Have you ever noticed how sometimes you can be talkin' about somethin' and it happens? Ain't it strange? Take dawg days like I was talkin' about last week. You know, about how dawgs get up in under the floor and waller out a hole in the dirt to lay in? Well, I hadn't much more'n got the words outta my mouth 'til here comes a dawg up to the house. I seen him on the road comin' from down towards Denver's and he spotted me and Rosebud and come trottin' right up to where we was at. Yeah, he was a friendly feller, waggin' his tail and actin' like he was comin' in home from rabbit huntin' or somethin'.
So what's so bad about a dawg comin' up to your place? Well, nothin' I reckon, 'cept that I told you this'un acted like he'd been out huntin' somethin' before he got here. And I think it was a skunk 'cause he smelled like he'd been on the wrong end of one. He stunk so bad you couldn't hardly stand him. And he got down and rolled around all over the yard. I guess he was tryin' to get the stink off. And he did get part of it off 'cause it got all over the yard.
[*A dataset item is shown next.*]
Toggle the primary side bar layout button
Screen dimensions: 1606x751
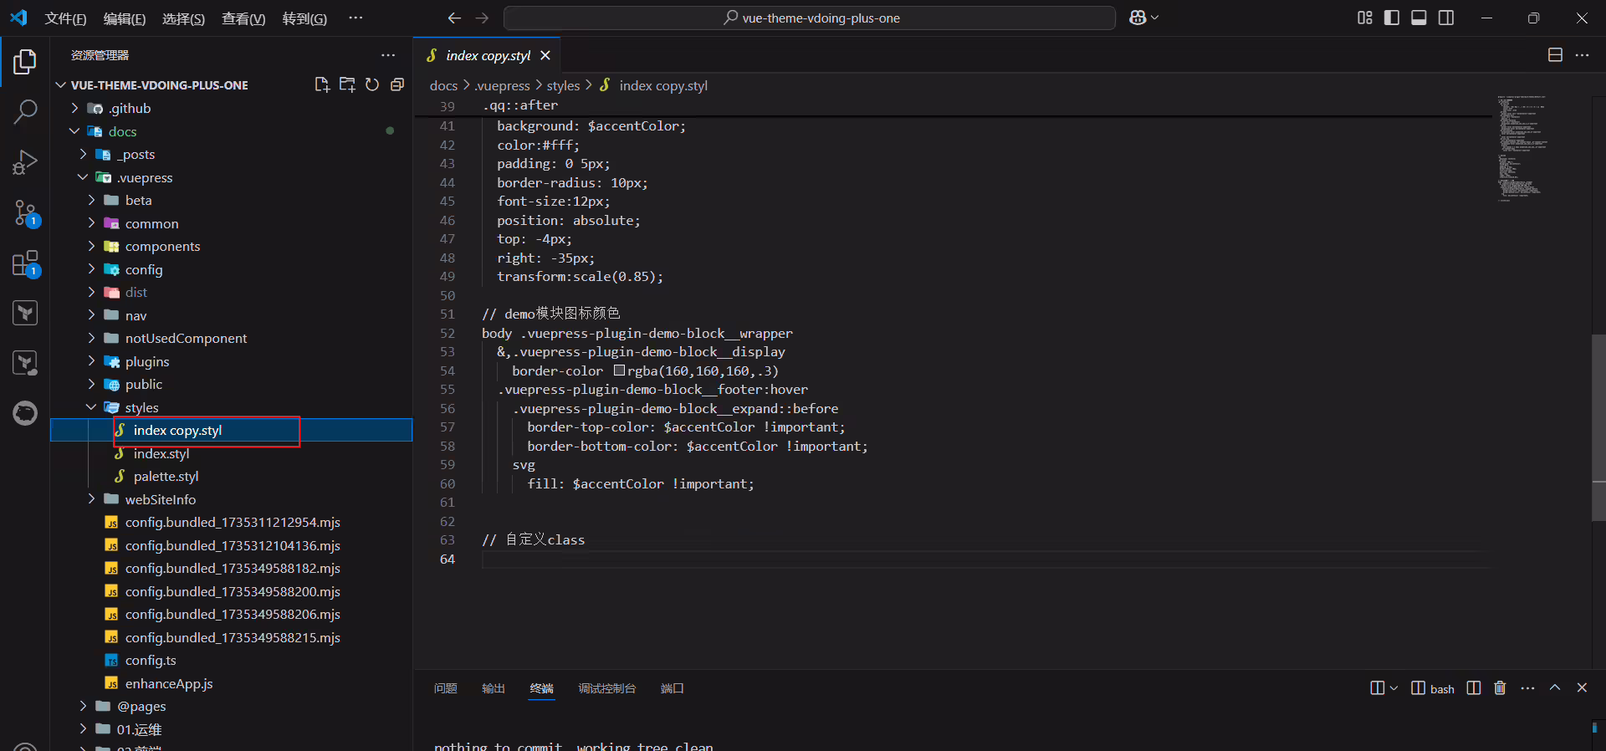tap(1392, 18)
Now the yard stinks so bad I can't stand to set out on the porch of a evenin'.
But see what I mean? I say `dawg' and here comes one. I'm just glad I didn't say nothin' about snakes. If I'd been talkin' about snakes, a copperhead would've prob'ly come crawlin' outta the woodshed over there. And you've gotta watch them ol' copperheads. They'll get you. They like to hide in places like that woodpile, too. I've been aimin' to get out there and clean up around it but that's the very reason I ain't. There ain't no tellin' how many copperheads is hidin' in there. No, I'll wait 'til it's cold and they've denned up for the winter. So it's a good thing I ain't said nothin' about 'em. There'd be snakes all over the place if I had.
And I really believe that, too. You start talkin' about somethin' like thatand specially somethin' bad like snakesand the next thing you know, you look around and you're nose to nose with one. Just like me talkin' about dawgs gettin' up in under the house and here comes one down the road. And the words hadn't much more'n got outta my mouth 'til it happened. And, to me, that just proves what I'm sayin' here.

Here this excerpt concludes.